Here’s another candidate for the Bass Fishing Darwin Awards – the Weedmaster Weedguard. In the 1970s and early 80s these add-ons were present on nearly every trolling motor on the water. The concept was understandable. Keep the weeds away from the prop and you wouldn’t have to clean them off the motor.
But what works on the drawing board sometimes doesn’t work in real life.
The difficulty of running a trolling motor in weeds is due to a combination of things. One, weeds wrapped around the blades and prop housing cut off water flow to the prop and can bog down the motor. Two, weeds accumulate on the shaft and create drag as well as add to the entanglement of the prop. For a total solution of making a trolling motor weedless you need to take both of these situations into consideration.
Unfortunately, Weedmaster’s solution of adding a big, screened cone to the head of the trolling motor only dealt with the first problem, keeping weeds away from the prop and prop housing. It didn’t account for weeds accumulating on the guard and motor shaft.
Due to the extra surface area, the weight of the weeds that would get entangled on the cone made it difficult to steer the motor let alone lift the trolling motor to clear the debris. Second, in circumstances where the weeds were really thick, their accumulation on the cone would shut off the flow of water to the prop.
Don’t get me wrong, the Weedmaster worked well in situations where the grass was sparse but failed outright when the density of grass got any thicker than that. What helped the industry immensely, and essentially took this dandy product off the market, was Doug Hannon’s weedless prop.
Hannon’s weedless prop design, like many things, came by accident in 1980. As I understand it, Hannon, who knew nothing about prop design, felt it was the small prop hub that would entangle the weeds.
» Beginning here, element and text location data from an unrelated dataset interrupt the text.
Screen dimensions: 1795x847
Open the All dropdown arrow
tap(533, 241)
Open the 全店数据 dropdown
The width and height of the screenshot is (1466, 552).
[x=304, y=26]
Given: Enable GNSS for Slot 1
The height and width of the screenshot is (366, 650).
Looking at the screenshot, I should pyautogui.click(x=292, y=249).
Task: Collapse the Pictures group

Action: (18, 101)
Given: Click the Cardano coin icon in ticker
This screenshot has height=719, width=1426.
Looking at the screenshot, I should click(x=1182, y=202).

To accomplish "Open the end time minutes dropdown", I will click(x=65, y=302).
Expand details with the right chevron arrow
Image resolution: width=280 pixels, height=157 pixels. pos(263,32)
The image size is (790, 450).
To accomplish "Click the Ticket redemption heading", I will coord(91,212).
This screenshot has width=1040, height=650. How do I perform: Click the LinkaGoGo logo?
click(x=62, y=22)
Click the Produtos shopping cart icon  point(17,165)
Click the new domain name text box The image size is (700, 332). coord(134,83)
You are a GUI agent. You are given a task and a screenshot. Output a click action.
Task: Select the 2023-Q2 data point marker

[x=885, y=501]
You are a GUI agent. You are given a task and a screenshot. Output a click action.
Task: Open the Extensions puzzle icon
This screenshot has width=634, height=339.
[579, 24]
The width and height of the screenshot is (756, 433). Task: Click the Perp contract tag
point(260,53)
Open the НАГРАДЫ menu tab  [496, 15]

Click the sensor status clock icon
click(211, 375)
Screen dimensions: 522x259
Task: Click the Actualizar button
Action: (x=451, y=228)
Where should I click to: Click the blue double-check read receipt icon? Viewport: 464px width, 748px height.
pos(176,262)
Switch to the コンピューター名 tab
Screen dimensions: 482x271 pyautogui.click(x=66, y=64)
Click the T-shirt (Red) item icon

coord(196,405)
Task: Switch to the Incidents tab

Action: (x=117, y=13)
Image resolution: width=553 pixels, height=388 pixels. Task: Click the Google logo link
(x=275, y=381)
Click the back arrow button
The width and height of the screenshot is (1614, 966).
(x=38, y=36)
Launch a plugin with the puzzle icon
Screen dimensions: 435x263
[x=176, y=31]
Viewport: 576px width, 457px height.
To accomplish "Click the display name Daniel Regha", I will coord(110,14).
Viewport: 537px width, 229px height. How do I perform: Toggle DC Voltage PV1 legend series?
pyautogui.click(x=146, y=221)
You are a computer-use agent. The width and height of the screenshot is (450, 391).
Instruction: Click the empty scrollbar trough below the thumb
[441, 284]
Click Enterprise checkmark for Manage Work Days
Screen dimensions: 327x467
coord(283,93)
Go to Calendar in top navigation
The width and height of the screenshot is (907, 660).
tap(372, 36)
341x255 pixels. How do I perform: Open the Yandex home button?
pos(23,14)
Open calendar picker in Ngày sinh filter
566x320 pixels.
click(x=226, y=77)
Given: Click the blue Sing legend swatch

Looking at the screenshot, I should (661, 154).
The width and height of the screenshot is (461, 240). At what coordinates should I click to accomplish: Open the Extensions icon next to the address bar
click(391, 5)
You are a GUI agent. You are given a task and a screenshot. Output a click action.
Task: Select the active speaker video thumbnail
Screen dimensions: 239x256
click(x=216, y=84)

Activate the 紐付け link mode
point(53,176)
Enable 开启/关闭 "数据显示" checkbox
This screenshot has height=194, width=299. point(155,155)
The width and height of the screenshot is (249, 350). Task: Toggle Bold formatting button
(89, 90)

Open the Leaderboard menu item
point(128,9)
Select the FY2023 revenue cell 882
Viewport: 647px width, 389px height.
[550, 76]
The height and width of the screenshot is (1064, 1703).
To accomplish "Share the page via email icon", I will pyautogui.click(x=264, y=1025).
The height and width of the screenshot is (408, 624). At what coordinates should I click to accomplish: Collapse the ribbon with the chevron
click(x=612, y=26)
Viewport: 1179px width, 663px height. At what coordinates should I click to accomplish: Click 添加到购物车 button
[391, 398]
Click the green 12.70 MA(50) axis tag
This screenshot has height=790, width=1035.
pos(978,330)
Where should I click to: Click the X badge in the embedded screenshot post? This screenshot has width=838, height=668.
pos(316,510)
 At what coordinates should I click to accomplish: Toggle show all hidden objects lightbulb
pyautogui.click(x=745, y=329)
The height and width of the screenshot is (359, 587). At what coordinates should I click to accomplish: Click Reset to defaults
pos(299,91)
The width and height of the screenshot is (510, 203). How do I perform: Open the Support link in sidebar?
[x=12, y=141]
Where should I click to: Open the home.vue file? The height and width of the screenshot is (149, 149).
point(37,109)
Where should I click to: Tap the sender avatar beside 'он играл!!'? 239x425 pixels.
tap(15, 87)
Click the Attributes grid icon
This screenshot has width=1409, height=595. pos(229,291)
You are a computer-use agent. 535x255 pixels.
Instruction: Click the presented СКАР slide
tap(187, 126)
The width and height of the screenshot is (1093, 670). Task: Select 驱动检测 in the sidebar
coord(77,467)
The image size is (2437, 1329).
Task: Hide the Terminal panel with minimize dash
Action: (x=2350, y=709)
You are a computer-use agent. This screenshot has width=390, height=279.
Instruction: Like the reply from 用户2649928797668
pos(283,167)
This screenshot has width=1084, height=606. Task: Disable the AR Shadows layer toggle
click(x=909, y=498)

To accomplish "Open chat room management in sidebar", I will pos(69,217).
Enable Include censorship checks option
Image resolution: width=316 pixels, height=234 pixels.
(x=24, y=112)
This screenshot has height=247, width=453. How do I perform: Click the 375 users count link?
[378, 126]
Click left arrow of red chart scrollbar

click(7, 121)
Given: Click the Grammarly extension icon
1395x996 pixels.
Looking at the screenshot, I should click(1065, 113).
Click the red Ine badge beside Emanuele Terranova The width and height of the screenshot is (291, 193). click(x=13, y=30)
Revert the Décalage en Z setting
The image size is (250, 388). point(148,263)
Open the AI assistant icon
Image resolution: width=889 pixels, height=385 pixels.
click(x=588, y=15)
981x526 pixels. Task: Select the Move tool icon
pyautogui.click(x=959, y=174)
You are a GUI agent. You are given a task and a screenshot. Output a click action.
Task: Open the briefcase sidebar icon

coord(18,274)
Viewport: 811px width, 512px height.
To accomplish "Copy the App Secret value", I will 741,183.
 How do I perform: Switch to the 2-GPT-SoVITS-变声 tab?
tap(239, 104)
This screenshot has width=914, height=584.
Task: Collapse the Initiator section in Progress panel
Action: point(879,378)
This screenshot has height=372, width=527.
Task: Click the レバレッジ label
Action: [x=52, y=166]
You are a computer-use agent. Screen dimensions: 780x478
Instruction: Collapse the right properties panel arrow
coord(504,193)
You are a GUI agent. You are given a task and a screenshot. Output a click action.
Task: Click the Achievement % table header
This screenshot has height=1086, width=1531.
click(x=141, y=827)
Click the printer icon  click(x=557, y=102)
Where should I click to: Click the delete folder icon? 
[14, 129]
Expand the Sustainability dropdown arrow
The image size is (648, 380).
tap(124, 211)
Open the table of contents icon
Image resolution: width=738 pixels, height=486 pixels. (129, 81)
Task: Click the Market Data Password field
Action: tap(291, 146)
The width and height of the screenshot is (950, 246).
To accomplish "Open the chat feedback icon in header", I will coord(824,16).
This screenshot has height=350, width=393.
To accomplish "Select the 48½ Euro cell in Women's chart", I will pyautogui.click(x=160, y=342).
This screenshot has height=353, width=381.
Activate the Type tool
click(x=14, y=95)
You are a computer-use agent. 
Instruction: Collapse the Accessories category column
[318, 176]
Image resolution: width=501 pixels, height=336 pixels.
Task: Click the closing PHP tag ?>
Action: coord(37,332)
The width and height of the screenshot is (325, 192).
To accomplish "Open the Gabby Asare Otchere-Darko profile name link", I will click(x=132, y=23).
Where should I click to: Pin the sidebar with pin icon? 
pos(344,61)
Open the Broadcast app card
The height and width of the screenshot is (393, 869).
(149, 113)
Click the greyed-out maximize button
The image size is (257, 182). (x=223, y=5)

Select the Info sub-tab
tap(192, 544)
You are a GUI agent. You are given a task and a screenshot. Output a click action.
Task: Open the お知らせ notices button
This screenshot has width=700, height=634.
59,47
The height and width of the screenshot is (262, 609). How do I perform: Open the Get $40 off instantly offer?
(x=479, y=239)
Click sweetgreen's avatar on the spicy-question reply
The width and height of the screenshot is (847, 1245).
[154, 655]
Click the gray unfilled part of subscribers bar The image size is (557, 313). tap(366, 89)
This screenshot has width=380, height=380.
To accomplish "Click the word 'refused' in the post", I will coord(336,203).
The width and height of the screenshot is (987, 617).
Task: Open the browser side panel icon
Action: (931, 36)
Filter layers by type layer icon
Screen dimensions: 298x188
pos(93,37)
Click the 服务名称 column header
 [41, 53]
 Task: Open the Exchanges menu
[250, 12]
So he set out to design a prop with a hub that was the same diameter as the motor.
In doing this, he created a prop blade where the pitch didn’t change from the tip of the blade to the hub. What this did, unbeknownst to him, was create a prop where the thrust was generated at the tip of the blade with a flow pattern moving from the hub to the blade tip. This, in turn, would fling the wedds away from the hub and off the blade tips.
Hannon sold his idea to Motor-Guide and from there it was knocked off by every other trolling motor company and prop manufacturer.
The next step in trying to make a trolling motor weedless came from a gentleman I called a friend, Troy Jens. Jens was from Alabama and guided on the famed TVA lakes, which at times are filled with vegetation. Back in the late 90s Jens, as most country boys in the south do, came up with what was the most ingenious design for ridding trolling motors of weeds. His product, called the Jens-Su, was piece of stainless steel (dimensions about 5 inches long, 3/4-inch in width and 1/8-inch in thickness) sharpened on one side on both ends. The blade was attached to the head of the trolling motor so the leading edge of the prop just barely missed the sharpened edge of the blade.
As weeds accumulated on the prop, they’d be cut by the rotating motion of the prop against the Jens-Su blade. I bought a Jens-Su blade and installed it on my boat before a trip to the California Delta in 2001, where I knew I would be getting into a bunch of hydrilla. I was blown away by its effectiveness. Troy sold the idea to another business-type guy on the Bass Fishing Home Page and never got a dime for the idea, although he sold a few on his own. Other companies started offering gadgets like Troy’s in the years following like WeedShark and Cutting Edge, if I remember right.
Then around the 2009 time frame, Mister Twister started making a reasonable copy of Troy’s product called “Shear Magic.” What Mister Twister did was make the device so it had two blades – made of plastic – instead of one. I never saw one of these devices in hand and believe that Mister Twister soon discontinued making the product, as ads for them are hard to find.
Unfortunately, the two angler/inventors who gave us the best options for fishing the grass both passed almost a year apart. Doug Hannon, the Bass Professor, died from complications from neck surgery in April 2013 at the age of 66. No one need to mention the contributions he made to the sport. As for Troy, he passed away in June of 2014. He was one of the most sought-after guides on Guntersville, a master tinkerer, hell with a jig, and an even better friend.